Extracted information —
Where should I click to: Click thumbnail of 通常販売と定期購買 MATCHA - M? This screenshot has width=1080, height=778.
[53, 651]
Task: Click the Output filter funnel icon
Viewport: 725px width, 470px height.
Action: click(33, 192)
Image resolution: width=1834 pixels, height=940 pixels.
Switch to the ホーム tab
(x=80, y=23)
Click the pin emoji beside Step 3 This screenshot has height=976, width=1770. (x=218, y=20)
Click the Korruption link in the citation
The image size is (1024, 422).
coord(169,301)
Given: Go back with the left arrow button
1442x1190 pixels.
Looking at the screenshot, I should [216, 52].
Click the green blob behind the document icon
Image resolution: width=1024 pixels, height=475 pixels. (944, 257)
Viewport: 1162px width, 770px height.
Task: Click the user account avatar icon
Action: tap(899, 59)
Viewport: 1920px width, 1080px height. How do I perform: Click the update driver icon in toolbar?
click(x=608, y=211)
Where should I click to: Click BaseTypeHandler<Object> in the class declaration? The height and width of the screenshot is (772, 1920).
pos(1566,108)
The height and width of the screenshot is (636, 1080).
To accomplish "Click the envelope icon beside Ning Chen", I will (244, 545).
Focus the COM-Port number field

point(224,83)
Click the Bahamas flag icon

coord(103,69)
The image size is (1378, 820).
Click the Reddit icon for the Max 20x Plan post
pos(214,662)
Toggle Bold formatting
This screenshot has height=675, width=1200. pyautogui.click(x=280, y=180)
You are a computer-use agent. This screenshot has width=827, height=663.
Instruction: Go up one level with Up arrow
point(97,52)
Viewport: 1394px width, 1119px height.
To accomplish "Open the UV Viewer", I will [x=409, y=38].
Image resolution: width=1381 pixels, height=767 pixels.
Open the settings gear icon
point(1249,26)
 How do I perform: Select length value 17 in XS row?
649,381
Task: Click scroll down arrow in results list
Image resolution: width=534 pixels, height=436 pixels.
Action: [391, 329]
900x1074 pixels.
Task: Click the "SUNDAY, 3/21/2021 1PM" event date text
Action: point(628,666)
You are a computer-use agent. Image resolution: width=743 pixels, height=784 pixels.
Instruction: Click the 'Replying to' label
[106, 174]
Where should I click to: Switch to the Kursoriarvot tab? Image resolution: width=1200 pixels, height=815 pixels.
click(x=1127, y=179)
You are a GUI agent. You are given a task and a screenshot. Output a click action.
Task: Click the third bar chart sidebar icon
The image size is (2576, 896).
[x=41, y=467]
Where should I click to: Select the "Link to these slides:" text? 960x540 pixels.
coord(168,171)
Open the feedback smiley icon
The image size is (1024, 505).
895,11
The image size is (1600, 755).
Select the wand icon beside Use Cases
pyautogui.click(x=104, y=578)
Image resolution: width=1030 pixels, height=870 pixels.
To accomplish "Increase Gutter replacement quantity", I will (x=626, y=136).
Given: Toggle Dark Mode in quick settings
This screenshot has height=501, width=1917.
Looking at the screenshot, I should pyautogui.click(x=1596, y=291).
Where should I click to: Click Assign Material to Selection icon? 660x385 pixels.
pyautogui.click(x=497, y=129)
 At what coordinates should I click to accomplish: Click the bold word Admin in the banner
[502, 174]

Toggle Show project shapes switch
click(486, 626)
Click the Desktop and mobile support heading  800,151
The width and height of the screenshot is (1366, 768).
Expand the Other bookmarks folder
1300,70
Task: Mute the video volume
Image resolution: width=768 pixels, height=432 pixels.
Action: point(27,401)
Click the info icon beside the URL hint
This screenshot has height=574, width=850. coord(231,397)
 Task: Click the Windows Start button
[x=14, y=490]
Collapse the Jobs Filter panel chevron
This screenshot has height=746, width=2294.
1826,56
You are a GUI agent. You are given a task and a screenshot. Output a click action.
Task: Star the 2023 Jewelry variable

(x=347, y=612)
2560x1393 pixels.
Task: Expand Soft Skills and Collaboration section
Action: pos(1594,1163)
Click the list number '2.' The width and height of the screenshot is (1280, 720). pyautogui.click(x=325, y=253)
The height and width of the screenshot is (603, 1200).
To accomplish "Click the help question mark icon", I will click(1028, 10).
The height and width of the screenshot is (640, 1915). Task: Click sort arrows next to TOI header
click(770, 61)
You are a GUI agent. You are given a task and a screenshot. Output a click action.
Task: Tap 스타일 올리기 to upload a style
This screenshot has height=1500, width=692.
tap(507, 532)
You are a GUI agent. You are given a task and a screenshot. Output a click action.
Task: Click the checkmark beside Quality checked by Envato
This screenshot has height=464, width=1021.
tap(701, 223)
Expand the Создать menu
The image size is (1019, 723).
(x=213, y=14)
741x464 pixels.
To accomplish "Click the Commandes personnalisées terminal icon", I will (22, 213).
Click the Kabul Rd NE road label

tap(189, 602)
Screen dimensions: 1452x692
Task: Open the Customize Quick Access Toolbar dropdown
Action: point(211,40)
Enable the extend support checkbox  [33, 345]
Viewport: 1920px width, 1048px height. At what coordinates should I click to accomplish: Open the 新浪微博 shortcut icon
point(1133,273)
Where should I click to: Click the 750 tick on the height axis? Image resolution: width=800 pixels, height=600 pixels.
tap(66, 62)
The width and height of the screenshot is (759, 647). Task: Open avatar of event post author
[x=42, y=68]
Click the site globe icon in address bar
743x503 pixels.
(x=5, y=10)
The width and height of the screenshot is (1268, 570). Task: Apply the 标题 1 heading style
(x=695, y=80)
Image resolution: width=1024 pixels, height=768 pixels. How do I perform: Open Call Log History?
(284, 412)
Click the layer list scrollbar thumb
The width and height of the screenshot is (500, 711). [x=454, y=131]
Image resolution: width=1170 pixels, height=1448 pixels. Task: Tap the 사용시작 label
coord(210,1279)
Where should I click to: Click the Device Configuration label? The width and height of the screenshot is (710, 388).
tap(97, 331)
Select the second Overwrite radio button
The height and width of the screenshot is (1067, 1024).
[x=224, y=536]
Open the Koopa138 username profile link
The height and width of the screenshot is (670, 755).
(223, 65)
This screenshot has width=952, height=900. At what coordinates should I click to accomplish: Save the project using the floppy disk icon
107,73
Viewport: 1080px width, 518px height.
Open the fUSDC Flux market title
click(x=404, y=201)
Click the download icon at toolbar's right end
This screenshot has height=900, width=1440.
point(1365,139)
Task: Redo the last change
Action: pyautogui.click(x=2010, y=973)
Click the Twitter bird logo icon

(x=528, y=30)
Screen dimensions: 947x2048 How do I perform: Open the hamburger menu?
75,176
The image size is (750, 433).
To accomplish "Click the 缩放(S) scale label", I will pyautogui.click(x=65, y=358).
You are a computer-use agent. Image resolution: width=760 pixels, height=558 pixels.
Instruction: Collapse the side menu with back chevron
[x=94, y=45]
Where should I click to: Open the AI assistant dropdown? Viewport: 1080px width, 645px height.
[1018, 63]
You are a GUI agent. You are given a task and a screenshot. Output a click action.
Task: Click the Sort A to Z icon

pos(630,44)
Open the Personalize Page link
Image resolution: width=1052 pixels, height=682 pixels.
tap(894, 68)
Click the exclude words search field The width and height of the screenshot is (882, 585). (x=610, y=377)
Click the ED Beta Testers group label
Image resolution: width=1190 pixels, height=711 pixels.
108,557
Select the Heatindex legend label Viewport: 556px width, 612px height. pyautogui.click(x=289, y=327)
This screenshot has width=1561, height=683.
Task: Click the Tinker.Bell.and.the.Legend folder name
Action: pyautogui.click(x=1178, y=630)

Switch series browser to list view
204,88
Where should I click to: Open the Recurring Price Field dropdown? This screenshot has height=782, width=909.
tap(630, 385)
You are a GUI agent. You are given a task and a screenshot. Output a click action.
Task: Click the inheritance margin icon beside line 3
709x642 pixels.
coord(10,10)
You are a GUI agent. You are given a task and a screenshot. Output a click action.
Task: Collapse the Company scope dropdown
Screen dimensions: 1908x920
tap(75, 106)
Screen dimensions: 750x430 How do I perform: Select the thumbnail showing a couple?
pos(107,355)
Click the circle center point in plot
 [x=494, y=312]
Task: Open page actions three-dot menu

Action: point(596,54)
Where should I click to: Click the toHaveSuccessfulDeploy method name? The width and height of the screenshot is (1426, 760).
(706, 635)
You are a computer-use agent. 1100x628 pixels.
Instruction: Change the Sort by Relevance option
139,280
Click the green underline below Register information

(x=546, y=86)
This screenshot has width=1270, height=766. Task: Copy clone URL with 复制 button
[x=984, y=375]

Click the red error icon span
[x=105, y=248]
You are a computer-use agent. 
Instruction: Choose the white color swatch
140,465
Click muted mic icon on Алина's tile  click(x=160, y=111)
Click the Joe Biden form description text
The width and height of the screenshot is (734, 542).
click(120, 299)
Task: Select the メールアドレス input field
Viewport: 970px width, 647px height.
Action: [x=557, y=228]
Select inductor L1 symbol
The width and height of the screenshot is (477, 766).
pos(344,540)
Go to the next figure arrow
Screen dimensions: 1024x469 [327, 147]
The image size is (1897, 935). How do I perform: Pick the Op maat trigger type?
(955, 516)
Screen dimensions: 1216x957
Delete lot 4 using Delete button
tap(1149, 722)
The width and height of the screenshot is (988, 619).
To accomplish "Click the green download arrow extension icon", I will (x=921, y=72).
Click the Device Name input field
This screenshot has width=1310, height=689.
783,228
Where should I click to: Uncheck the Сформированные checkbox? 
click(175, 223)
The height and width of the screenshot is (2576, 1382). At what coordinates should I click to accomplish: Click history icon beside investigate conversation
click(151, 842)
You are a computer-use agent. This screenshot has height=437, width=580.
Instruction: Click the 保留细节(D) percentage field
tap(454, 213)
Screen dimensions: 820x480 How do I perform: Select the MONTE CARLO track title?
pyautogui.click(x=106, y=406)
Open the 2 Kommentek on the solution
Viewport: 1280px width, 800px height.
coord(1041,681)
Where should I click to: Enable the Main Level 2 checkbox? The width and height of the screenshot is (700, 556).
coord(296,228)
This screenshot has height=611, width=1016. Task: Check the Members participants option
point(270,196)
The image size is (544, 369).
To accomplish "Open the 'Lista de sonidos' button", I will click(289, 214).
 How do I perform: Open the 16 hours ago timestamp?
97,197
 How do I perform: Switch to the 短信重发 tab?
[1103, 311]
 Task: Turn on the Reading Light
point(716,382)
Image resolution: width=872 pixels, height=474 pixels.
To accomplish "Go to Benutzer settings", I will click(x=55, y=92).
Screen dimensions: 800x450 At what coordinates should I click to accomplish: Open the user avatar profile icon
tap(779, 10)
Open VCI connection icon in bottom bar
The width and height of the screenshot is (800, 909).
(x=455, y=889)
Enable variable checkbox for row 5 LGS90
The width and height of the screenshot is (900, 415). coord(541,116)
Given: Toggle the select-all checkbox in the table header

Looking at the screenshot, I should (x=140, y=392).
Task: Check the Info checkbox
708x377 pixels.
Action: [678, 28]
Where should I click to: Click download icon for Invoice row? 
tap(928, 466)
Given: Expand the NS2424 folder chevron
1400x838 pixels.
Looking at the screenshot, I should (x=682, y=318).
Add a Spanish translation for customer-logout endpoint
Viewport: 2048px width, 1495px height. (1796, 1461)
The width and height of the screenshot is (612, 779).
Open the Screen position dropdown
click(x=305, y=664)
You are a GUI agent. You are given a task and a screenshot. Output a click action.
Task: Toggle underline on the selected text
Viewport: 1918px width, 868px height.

Exercise directions — Your answer should be the lines of the listing above between the line holding "Click the Bahamas flag icon" and the line holding "has width=827, height=663.", inclusive, restated word for word and alone.

Task result —
Click the Bahamas flag icon

coord(103,69)
The image size is (1378, 820).
Click the Reddit icon for the Max 20x Plan post
pos(214,662)
Toggle Bold formatting
This screenshot has height=675, width=1200. pyautogui.click(x=280, y=180)
You are a computer-use agent. This screenshot has width=827, height=663.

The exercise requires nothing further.